Some other responsibilities and value-adds from the presales function include:

  • Assessing opportunity fit and speed up qualifying in/out. Most sales organizations have more sales reps than sales engineers and run 3:1 or greater AE:SE ratio. For this reason, it is imperative for presales to quickly assess opportunity fit to free up capacity for better deals.

  • Trackers with ears to the ground within the market. Serving as a front line team to the market; gathering and aggregating key insights for the product roadmap. Sales engineering insights are immensely important to inform, align, and validate product roadmap.

  • Providing checks and balances on opportunity status and health. Most have heard the phrase “happy ears”. In a sales rep's defense, it is good to stay optimistic about opportunities. However, solutions engineering comes in to provide a voice of reason and a practical assessment to opportunities; improving pipeline truth and visibility.

  • Acting as a challenger in deals. Presales works with customers to think differently about problems, broadening scope, shifting the conversation to a strategic level and increasing deal sizes. Another area here is uncovering the “why”. Why do you need this product and why is it important? A great question to get to this is, “what happens if you do nothing?”

  • Building and maintaining shared services. It takes a small army to support a well-functioning presales organization. Whether it is a few team members shared across a presales team or responsibilities fall unto each SE, time needs to be dedicated to building reusable shared services to improve the speed and quality of custom demos required in future deals. Build for today, and the future, so that you can go even faster.

  • Managing technical deal validations and progress towards technical win. Maintaining a technical pipeline with the most up-to-date information is crucial as it sheds light on important technical details, shows what validations we have or have not completed, and helps identify opportunity health and best next steps.

  • Identify and validate business outcomes to link product capabilities to value.

Let’s double-click on that last one. In our experience, it is the most important one and the area most SE managers should be spending the majority of their time coaching and working with team members to improve. Very seldom do people buy anything based purely on how technologically cool it is. Rather there needs to be some expected value or outcome as a result of having or using it. In the business world, no matter how geeked out you can get your prospect by showing them the bells and whistles of your product unless you tie those capabilities to an outcome or initiative and show the value, you’ll get to the 5-yard line and fall short. At some point, the spend needs to be justified and approved.

Sales Engineers are the sales surgeons. To continue the analogy out, the sales reps who own the opportunities are the primary care doctors. They own the relationship with the patient (client) and send a referral over to the surgeon once they find enough pain (qualification).
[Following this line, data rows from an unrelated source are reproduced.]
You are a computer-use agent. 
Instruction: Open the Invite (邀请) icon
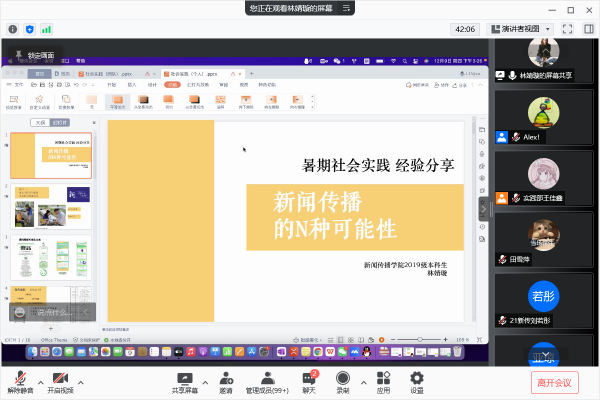coord(227,378)
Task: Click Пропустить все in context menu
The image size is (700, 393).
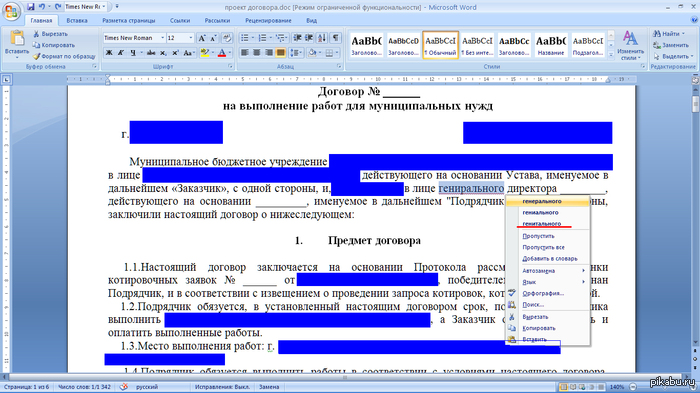Action: pyautogui.click(x=543, y=247)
Similar to how surgeons perform their consultation prior to a procedure, sales engineers do the same assessment to determine the appropriate and the best course of action. After determining this, and taking into account the patient’s desired outcomes, sales engineers schedule and prepare the procedure(s). A demo is one tool on their preference card. However, there are many other important tools to consider and understand how to deliver with precision. Solution Engineers must choose the right procedure in order to prove value and execute using the appropriate tools with precision to close deals effectively.